Docking results can only provide a reference for truncation optimization. Sometimes, using several random aptamer sequences for docking can yield docking results, but these may not have practical research applications. Ultimately, it is necessary to revert to affinity detection methods such as biolayer interferometry (BLI), microscale thermophoresis (MST) [
51], surface plasmon resonance (SPR) [
52], isothermal titration calorimetry (ITC) [
53], and fluorescence resonance energy transfer (FRET) [
54] for validation. Different affinity characterization methods are not universally applicable. This experiment only used a single molecular detection method, and incorporating more affinity characterization methods could further enhance credibility.

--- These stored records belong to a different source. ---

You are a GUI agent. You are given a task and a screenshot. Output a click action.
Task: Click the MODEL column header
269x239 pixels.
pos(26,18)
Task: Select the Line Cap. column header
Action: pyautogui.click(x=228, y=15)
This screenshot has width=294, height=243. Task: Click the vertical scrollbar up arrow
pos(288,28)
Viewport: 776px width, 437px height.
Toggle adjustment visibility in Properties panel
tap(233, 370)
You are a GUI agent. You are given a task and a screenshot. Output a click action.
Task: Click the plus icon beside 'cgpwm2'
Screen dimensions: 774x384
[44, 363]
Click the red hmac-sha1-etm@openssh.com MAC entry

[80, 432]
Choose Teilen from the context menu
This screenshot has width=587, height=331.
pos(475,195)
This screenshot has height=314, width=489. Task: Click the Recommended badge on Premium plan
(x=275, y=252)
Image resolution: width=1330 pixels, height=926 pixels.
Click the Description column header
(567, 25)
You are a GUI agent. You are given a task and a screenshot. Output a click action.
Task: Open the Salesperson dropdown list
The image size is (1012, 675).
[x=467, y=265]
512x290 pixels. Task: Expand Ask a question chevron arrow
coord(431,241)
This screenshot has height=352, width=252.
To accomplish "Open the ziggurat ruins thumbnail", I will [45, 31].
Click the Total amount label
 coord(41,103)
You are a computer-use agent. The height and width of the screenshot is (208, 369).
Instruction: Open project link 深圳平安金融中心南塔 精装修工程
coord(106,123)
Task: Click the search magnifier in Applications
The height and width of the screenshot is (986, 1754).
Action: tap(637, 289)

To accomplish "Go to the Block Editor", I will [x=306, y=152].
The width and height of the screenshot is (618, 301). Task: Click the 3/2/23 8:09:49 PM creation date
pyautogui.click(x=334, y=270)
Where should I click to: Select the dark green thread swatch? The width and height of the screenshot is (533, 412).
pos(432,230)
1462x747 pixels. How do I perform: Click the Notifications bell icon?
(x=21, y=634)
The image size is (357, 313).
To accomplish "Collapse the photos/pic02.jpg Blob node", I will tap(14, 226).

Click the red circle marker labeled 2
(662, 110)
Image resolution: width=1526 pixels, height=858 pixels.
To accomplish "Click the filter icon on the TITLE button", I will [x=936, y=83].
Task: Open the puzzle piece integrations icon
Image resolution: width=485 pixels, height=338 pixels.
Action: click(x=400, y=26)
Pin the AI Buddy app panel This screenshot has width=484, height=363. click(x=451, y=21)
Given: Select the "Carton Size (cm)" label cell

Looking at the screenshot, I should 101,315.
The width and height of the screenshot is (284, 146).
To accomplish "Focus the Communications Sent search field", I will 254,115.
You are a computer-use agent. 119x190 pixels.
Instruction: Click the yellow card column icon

Although the study preliminarily explored the binding mechanism between aptamers and AZA-2 using computer simulations, the research exploring the mechanism is not yet in-depth. In the future, multiple technical means, such as X-ray crystallography and nuclear magnetic resonance, should be further employed to deeply analyze the interaction mechanism between aptamers and their targets [
55,
56].
The application of spike detection in this experiment is highly persuasive. The sensitivity of the sensor designed in this experiment is comparable to that of ELISA, but its sensitivity cannot match that of the LC-MS detection method (
Table 4). However, the detection results in environmental samples may be less convincing. 1. The distribution of toxins, especially marine biotoxins, in the environment is inherently sparse, and the distribution and occurrence of azaspiracids in China are relatively rare, reducing the likelihood of toxin detection. 2. The lack of positive control detection results based on existing detection methods such as LC-MS further reduces persuasiveness. In the future, it is necessary to learn relevant technologies and achieve controlled detection. 3. Sampling during algal blooms or harmful algal outbreaks may help improve the detection significance and expected detection rate. Additionally, the sensor developed in this experiment has not been tested in replicate environmental samples. In the future, the detection performance of the sensor under complex environments can be evaluated to further improve the affinity and specificity of aptamers, optimize the detection sensitivity and stability of the sensor, and expand its application scope.